_Фрагмент документа_
--*--

Помню, что где-то мы отмечали выход его первого сборника. Оттуда мы перетекли в неве-яаковскую квартиру Генделева. Там были Анри Волохонский, Майя Каганская, Глозманы... Словом, привычный набор того времени. Миша стал ко мне приставать, как мне нравятся его стихи. Надо сказать, что я до сегодняшнего дня не люблю подобные вопросы. Как правило, говорю сам. Ну, я и высказал свои критические соображения, которые у меня тогда были. Помню свою фразу, что нашел в сборнике три отличных стиха, и это для любого автора большая удача. Генделев не простил мне этого пассажа, и напоминал мне его многие годы, когда я окончательно «въехал» в его поэзию, которая, действительно, с годами становилась все лучше.

30 марта утром мне позвонил наш общий иерусалимский друг, ныне житель Ярославля, Лазарь Дранкер, и сказал, что Мишки не стало.

--*--

_Данные_

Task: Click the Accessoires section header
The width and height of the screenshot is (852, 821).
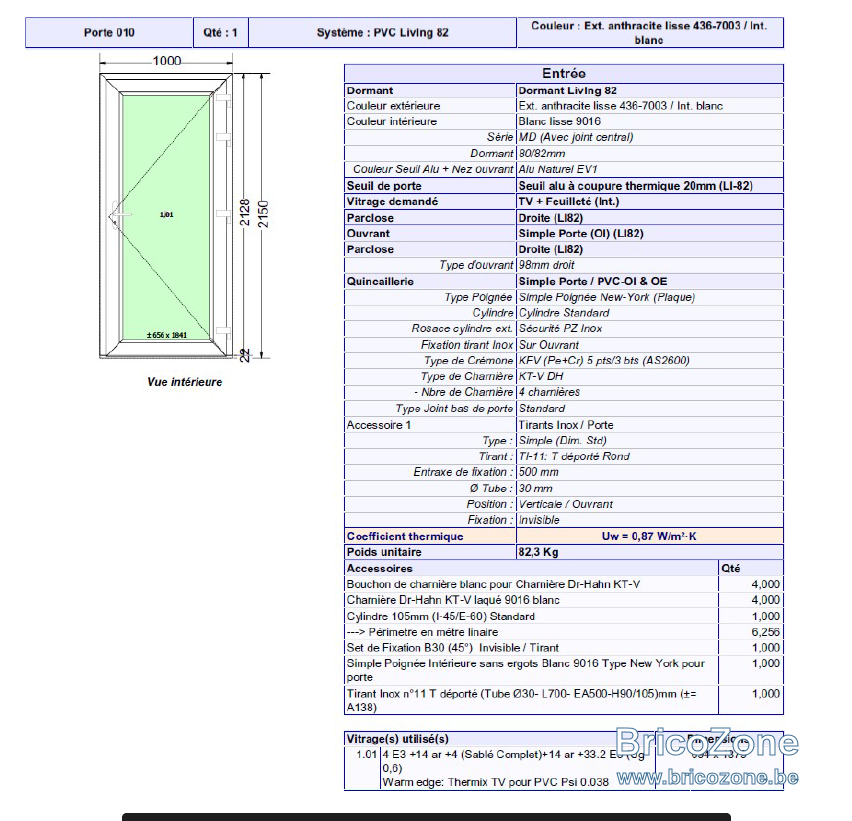Action: click(380, 568)
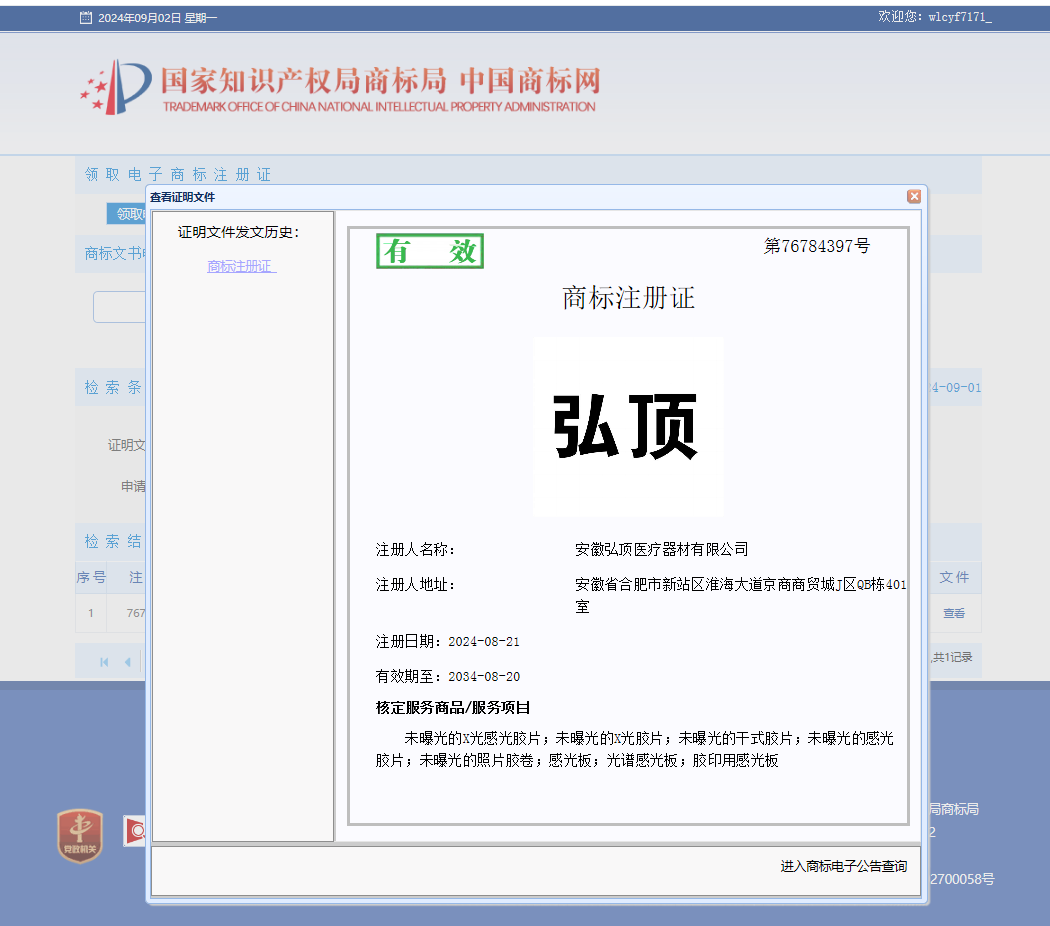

--*--

_Список заданий_
A - Перепишите из воспоминаний о Генделеве отрывок от «Помню, что где-то» до «становилась все лучше.» включительно.
B - Кто, судя по воспоминаниям о Генделеве, позвонил утром 30 марта и сказал, что Мишки не стало?

_Ответы по заданиям_
A -
Помню, что где-то мы отмечали выход его первого сборника. Оттуда мы перетекли в неве-яаковскую квартиру Генделева. Там были Анри Волохонский, Майя Каганская, Глозманы... Словом, привычный набор того времени. Миша стал ко мне приставать, как мне нравятся его стихи. Надо сказать, что я до сегодняшнего дня не люблю подобные вопросы. Как правило, говорю сам. Ну, я и высказал свои критические соображения, которые у меня тогда были. Помню свою фразу, что нашел в сборнике три отличных стиха, и это для любого автора большая удача. Генделев не простил мне этого пассажа, и напоминал мне его многие годы, когда я окончательно «въехал» в его поэзию, которая, действительно, с годами становилась все лучше.

B - Лазарь Дранкер, общий иерусалимский друг, ныне житель Ярославля.